═══ 本文抜粋
南青山界隈の洒落者たちの間で、秘かな話題を呼んでいる店がある。富士フィルム本社そば、骨董通りに面したセレクトショップ、シャロンである。2012年8月のオープン以来、ハンドメイドに特化した超高級な品揃えと、独自の審美眼が受け入れられ、倍々ゲームで売上げを伸ばしているという。
そこで今回は、シャロン代表の木下慶仁さんにご登場頂き、いま注目の南青山スタイルをご紹介頂いた。素材や縫製にとことんこだわり、デザインやコーディネイトはシンプルに徹する。いま一番都会的で、洗練されている着こなしを、余すところなくご紹介しよう。
今回の Concierge
木下慶仁さん(シャロン代表取締役社長)
1977年 埼玉県生まれ。 量販店から大手メーカー、セレクトショップまで、さまざまな形態の店舗にて販売の経験を積んだ後、2012年8月に南青山にシャロンをオープン。すべての取り扱い商品は、間に輸入代理店を挟まず、直接仕入れるというポリシーを貫く。南青山を代表するファッショニスタである。
*写真内木下さんの装い:スキャバルのヴィンテージ生地を使ったス・ミズーラのスーツ。75〜85万円(サルトリア・ソリート)、タイ3万500円(ジュスト・ビスポーク)、ス・ミズーラのシャツ4万5000円〜(モンテサーロ)、ビスポークのシューズ30万円〜(イル・クアドリフォーリオ/シャロンTel.03-6418-5131)
Q
「なぜ南青山にショップを開いたのですか?」
A
「落ち着いた街で、大人の買い物にはぴったりだと思いました」
══════
**課題 a**: 下の提供データの行を、1行を1つの文字列にしたJSONリストに書き直してください。空行は入れず、画像は答えから外してください。
═══ 提供データ
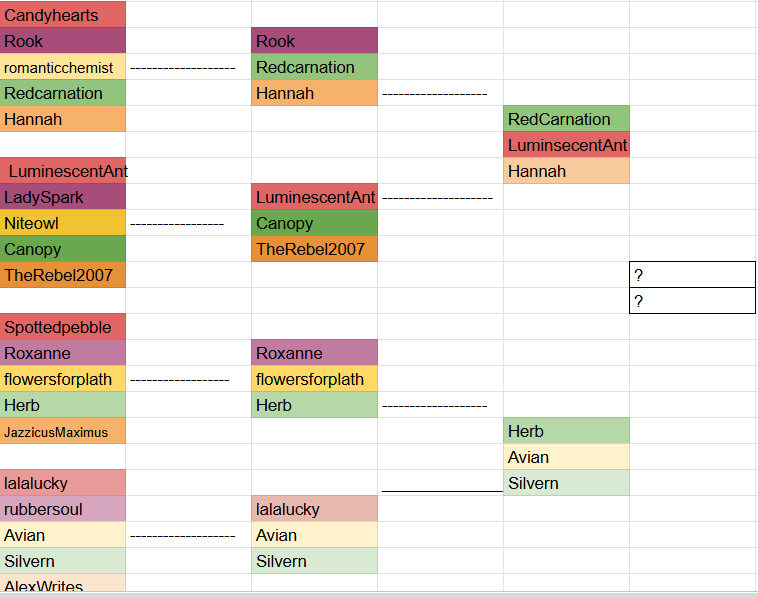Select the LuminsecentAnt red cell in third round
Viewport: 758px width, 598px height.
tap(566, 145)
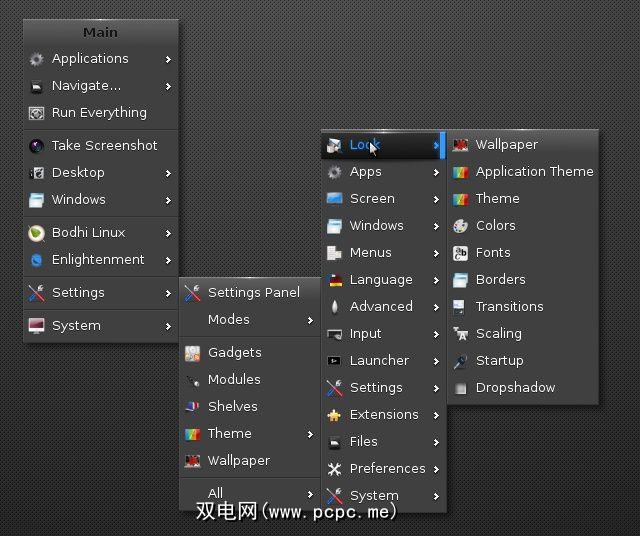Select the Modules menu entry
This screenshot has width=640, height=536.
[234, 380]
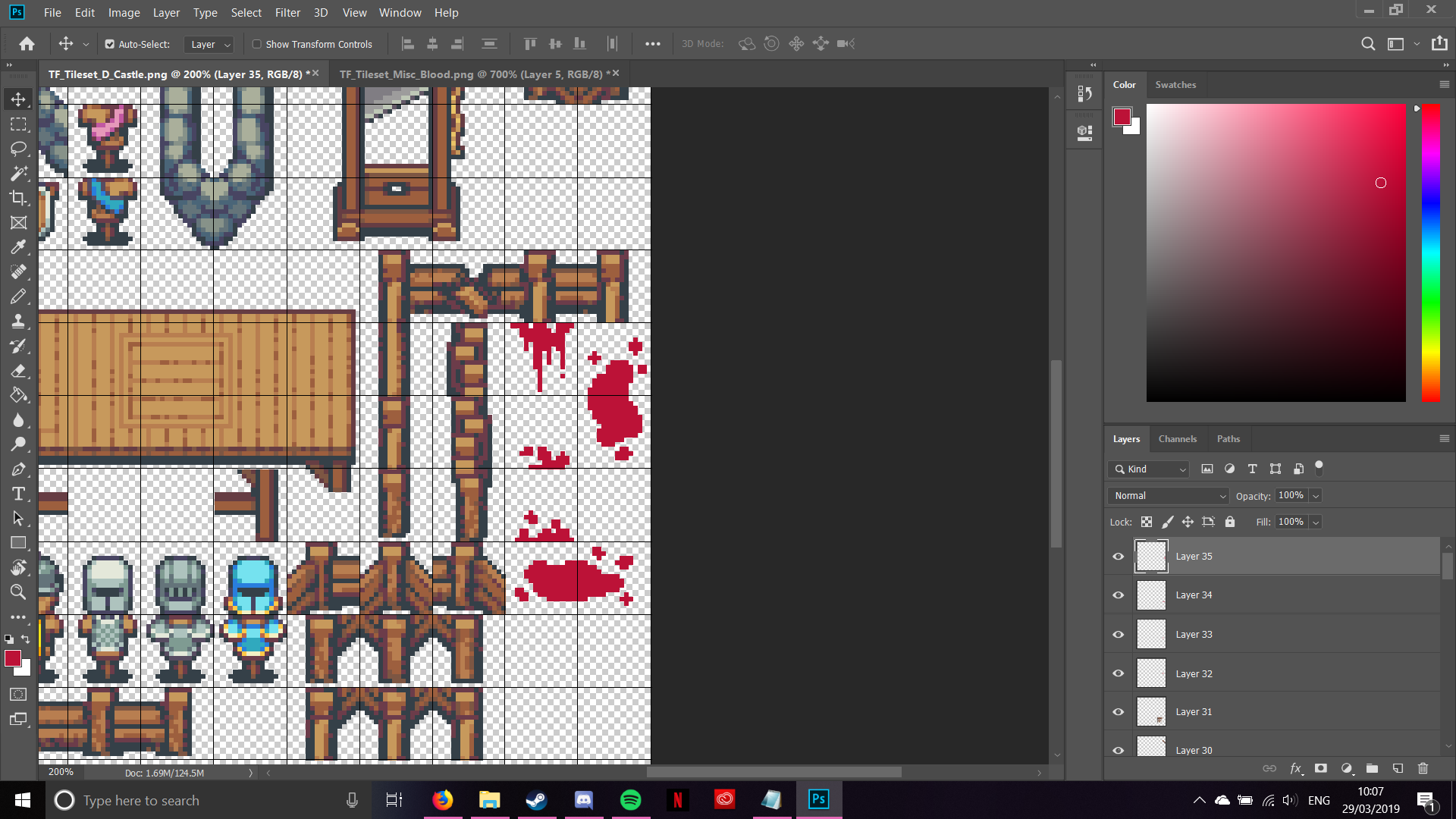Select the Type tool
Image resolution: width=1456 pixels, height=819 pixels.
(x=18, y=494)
══════
**課題 b**: 本文のうち、「南青山界隈の洒落者たちの間で」を含むところから「余すところなくご紹介しよう。」のところまでを、一字も変えずに書き出してください。

**解答 a**:
[
  "Select the LuminsecentAnt red cell in third round",
  "Viewport: 758px width, 598px height.",
  "tap(566, 145)",
  "Select the Modules menu entry",
  "This screenshot has width=640, height=536.",
  "[234, 380]",
  "Select the Type tool",
  "Image resolution: width=1456 pixels, height=819 pixels.",
  "(x=18, y=494)"
]

**解答 b**:
南青山界隈の洒落者たちの間で、秘かな話題を呼んでいる店がある。富士フィルム本社そば、骨董通りに面したセレクトショップ、シャロンである。2012年8月のオープン以来、ハンドメイドに特化した超高級な品揃えと、独自の審美眼が受け入れられ、倍々ゲームで売上げを伸ばしているという。
そこで今回は、シャロン代表の木下慶仁さんにご登場頂き、いま注目の南青山スタイルをご紹介頂いた。素材や縫製にとことんこだわり、デザインやコーディネイトはシンプルに徹する。いま一番都会的で、洗練されている着こなしを、余すところなくご紹介しよう。